## WHAT NEEDS TO BE DONE:
Each line of the data below holding the word "Toggle" must be copied.

## AVAILABLE DATA:

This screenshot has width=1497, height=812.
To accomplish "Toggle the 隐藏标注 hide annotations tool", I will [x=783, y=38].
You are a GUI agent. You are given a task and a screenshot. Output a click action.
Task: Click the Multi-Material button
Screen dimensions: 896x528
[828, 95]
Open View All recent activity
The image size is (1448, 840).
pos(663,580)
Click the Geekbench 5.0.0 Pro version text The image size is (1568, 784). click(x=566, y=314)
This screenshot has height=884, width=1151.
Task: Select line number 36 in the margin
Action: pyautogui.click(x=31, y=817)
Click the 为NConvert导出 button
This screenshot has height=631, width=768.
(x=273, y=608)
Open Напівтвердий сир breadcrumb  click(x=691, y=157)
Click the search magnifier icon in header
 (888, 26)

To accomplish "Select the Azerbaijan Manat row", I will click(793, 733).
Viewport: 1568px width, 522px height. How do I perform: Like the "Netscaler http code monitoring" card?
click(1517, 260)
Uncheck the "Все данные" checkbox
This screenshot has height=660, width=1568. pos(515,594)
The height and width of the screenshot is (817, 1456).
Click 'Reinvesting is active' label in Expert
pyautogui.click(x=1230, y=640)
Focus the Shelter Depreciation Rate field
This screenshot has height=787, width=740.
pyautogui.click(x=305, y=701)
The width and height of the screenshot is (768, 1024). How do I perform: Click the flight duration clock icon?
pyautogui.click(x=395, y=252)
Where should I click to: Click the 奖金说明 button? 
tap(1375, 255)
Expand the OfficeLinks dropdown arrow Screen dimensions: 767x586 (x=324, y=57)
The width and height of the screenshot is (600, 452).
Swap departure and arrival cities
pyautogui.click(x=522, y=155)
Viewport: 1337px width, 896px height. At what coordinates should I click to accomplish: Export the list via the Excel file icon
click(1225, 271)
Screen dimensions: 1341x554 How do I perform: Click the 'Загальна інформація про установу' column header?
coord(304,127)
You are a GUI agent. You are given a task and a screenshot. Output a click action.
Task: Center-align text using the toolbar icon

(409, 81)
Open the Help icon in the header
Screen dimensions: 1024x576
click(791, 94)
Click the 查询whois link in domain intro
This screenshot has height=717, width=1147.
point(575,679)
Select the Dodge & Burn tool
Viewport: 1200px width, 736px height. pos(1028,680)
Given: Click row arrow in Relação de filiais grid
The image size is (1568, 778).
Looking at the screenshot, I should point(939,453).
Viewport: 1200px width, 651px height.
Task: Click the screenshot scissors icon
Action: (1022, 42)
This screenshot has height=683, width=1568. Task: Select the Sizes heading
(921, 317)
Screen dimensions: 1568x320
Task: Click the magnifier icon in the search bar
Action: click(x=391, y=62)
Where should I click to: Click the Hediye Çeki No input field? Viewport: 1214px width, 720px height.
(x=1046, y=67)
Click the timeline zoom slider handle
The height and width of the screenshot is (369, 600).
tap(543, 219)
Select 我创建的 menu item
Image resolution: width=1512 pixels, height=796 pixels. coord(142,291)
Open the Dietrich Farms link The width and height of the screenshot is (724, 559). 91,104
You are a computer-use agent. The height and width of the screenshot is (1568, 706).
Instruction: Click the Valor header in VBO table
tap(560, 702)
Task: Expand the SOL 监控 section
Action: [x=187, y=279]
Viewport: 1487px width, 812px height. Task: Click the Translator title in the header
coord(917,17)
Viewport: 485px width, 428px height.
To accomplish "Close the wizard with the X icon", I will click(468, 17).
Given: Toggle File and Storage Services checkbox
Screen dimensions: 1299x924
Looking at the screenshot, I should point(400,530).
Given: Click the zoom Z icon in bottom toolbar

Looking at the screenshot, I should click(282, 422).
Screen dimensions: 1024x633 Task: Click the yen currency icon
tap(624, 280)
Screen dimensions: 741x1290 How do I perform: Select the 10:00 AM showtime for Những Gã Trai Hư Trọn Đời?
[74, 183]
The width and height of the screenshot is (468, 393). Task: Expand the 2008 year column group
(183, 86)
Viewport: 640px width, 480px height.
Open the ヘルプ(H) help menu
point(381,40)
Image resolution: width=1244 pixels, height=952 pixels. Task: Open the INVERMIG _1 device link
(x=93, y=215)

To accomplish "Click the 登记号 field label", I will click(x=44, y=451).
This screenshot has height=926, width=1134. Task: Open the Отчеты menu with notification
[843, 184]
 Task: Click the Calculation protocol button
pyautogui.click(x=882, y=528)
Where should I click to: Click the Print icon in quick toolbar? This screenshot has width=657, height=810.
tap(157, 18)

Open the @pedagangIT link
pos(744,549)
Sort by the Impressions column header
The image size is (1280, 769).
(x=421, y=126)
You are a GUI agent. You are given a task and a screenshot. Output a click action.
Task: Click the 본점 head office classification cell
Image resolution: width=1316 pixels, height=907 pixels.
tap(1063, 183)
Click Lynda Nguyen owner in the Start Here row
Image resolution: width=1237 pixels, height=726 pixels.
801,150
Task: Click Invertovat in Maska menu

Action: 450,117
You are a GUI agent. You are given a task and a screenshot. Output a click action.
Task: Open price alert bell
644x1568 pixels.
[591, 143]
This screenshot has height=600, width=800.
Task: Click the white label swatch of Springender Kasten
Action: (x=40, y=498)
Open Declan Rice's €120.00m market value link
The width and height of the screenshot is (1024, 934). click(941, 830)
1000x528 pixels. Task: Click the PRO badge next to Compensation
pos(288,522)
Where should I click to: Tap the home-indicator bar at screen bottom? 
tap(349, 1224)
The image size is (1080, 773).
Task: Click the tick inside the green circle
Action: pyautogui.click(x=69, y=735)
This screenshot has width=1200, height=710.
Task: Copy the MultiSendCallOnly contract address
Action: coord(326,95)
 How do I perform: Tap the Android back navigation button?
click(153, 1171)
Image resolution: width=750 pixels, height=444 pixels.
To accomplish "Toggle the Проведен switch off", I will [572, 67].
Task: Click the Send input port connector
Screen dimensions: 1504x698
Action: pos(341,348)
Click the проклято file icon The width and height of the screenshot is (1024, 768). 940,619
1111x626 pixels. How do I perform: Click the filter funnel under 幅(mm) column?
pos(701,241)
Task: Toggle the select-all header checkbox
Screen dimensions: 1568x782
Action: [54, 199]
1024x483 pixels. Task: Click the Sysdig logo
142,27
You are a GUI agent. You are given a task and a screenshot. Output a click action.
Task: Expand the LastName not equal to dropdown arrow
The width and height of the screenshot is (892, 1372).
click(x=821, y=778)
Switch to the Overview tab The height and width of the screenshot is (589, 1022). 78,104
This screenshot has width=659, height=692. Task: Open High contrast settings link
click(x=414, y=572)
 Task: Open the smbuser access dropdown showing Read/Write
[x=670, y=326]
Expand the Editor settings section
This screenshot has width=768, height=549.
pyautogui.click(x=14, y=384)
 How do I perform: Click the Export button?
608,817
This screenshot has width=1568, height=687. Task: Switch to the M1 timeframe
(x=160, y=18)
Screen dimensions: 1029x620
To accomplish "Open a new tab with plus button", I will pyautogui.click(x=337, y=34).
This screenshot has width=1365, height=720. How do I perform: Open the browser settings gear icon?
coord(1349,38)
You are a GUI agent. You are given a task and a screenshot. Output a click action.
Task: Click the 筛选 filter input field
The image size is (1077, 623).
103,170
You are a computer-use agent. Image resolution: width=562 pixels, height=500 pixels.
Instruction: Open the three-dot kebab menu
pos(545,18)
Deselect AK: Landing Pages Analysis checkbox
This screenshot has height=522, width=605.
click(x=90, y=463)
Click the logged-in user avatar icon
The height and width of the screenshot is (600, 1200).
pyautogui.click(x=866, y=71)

## REPLY:
To accomplish "Toggle the 隐藏标注 hide annotations tool", I will [x=783, y=38].
Given: Toggle File and Storage Services checkbox
To accomplish "Toggle the Проведен switch off", I will [572, 67].
Task: Toggle the select-all header checkbox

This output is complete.